AZTEC CLOTHING AND DRESS
The Aztec Empire was a civilization in central Mexico that thrived in the time before the arrival of European explorers during the Age of Exploration. Throughout its history as a civilization the Aztec Empire expanded across much of central Mexico and other surrounding areas, to become the most dominant and powerful people in the region. Tenochtitlan, the main Aztec city (or altepetl), was the center of this vast empire.
An important part of the Aztec culture was the clothing that the people made and wore. The clothing of the Aztec was similar to other pre-Columbian Mesoamerican groups, since they shared relatively similar histories and cultures. With that said, there are a few key points in relation to the clothing and dress of the Aztec. First, Aztec society was divided between distinct classes, and the different classes wore different types of clothing. For example, the high priests, nobility and royalty would wear very ornate clothing while the lower classes would not. Second, the basic item in Aztec clothing for men was the ‘maxtlatl’, which was a type of loincloth. Men would usually wear the maxtlatl with an outer garment that resembled a cloak called a ‘tilmahtli’. The timahtli were stylized differently to distinguish between the different classes in Aztec society. Third, Aztec women were known to wear a type of blouse called a ‘huīpīlli’ along with a long skirt called ‘cuēitl’. For footwear, the Aztec nobility wore a sandal which they called ‘cactli’. Commoners in Aztec society were not allowed to wear these as they were viewed as a sign of status. As well, all Aztec people were required to be barefoot when they entered a temple or when they were in the presence of the emperor (huey tlatoani).

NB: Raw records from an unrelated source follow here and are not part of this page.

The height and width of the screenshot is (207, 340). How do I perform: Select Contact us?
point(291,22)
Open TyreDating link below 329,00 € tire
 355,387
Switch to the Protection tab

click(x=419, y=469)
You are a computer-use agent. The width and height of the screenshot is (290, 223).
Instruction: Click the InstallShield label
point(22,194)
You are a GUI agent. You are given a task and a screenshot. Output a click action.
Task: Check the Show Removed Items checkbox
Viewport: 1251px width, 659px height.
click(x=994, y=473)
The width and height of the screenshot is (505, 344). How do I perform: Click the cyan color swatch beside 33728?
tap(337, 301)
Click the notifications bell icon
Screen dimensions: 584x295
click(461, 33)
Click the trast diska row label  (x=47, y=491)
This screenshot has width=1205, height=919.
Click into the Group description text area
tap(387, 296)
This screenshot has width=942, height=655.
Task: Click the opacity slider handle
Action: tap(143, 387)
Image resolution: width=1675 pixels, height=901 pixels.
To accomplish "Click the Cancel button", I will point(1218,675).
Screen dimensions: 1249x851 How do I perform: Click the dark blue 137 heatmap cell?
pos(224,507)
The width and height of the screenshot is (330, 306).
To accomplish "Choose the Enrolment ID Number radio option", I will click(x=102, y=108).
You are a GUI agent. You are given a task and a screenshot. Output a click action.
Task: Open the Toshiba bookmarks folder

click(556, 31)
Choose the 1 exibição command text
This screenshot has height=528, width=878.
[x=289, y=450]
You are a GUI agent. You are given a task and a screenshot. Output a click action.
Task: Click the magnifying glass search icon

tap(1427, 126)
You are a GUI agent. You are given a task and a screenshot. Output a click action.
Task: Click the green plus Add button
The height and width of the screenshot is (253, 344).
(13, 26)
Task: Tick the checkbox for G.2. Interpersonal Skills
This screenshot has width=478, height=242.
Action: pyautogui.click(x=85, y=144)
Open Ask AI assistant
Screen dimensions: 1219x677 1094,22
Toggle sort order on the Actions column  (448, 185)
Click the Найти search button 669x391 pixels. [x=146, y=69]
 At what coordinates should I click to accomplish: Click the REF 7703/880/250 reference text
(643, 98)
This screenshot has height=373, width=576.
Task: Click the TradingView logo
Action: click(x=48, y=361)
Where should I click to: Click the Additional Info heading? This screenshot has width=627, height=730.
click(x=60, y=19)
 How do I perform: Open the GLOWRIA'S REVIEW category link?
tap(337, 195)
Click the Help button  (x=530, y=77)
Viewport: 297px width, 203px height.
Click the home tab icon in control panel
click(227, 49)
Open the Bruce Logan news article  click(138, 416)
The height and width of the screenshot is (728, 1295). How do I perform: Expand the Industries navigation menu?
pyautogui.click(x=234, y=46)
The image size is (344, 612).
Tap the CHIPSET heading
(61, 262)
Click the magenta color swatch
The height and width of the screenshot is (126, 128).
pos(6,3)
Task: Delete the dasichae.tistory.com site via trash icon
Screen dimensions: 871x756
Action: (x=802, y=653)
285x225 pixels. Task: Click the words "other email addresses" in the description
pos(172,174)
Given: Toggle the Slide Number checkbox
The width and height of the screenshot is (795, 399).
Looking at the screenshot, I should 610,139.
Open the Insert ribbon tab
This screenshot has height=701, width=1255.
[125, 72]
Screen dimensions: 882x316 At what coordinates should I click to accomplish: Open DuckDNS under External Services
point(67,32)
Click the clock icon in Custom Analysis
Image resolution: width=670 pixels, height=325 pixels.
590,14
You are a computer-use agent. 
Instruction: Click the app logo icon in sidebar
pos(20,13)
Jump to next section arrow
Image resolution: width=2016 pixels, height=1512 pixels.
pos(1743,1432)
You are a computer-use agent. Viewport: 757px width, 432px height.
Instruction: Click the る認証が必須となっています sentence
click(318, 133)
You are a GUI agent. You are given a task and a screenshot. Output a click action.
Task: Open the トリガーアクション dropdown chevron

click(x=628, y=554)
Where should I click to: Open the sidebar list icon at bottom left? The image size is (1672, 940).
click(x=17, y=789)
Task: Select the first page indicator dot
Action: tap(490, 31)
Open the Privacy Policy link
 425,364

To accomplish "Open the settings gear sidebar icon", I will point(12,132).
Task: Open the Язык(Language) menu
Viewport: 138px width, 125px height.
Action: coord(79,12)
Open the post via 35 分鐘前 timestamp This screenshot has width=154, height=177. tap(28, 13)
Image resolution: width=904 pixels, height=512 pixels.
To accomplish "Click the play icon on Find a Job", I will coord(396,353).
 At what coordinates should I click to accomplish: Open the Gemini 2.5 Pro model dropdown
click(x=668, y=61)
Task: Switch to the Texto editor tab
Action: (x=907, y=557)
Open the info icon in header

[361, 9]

Jewelry and accessories were also popular in Aztec society. For instance, both men and women were known to wear necklaces and bracelets made of gold and different types of stones. In general, jewelry was a status symbol for the Aztec, with the upper classes wearing more and the lower classes wearing less. Also prominent in Aztec jewelry and dress were feathers and shells. In fact, the blue-green feathers from the quetzal bird were highly prized and worn exclusively on the headdresses of the Aztec royalty.
Another important aspect of Aztec dress was the clothing and armor for warriors. More specifically, the maxtlatl (loincloth) was worn by all warriors, along with a form of armor called ‘ichcahuipilli’. The ichcahuipilli was an outfit made of thick layers of cotton that was worn as a jacket and offered the warrior protection from sharp weapons. Additionally, Aztec warriors were often rewarded for their actions in battle with different types of jewelry made out of shells and glass beads. A high ranking warrior or one who was born into the noble class might wear addition protection in an outfit called ‘tlahuiztli’. These outfits were decorated more ornately to distinguish the warrior and offered more protection because they covered the arms, legs and torso. The tlahuiztli were generally made out of cotton and leather.
The most prestigious warriors in Aztec culture were the Eagle warriors and the Jaguar warriors. Both the Eagle and Jaguar warriors were referred to as ‘cuāuhocēlōtl’ and were the two most elite types of warriors in the Aztec military. The warriors that earned these designations were regarded as the best for their ability to capture prisoners in battle, which was one of the main objectives of the Aztec military. Both sets of these types of warriors wore very distinctive types of outfits that were separate from the rest of the Aztec warriors. For instance, the Eagle warriors were known to wear helmets and suits decorated with eagle feathers. As well, they would usually have an eagle head on their head, with their face showing out of the open beak. Whereas, the Jaguar warriors wore the hide or skin of a jaguar which usually covered their entire bodies. They had their faces showing out of the open jaguar mouth. Jaguar warriors wore this in belief that they gained the strength of the animal in battle. Both Eagle warriors and Jaguar warriors went into battle with a weapon called a macuahuitl, which was a type of wooden club that had very sharp obsidian blades attached to its edges. Obsidian is a volcanic glass that when cut can produce extremely sharp blades. Both types of warriors also fought using spears, clubs and shields.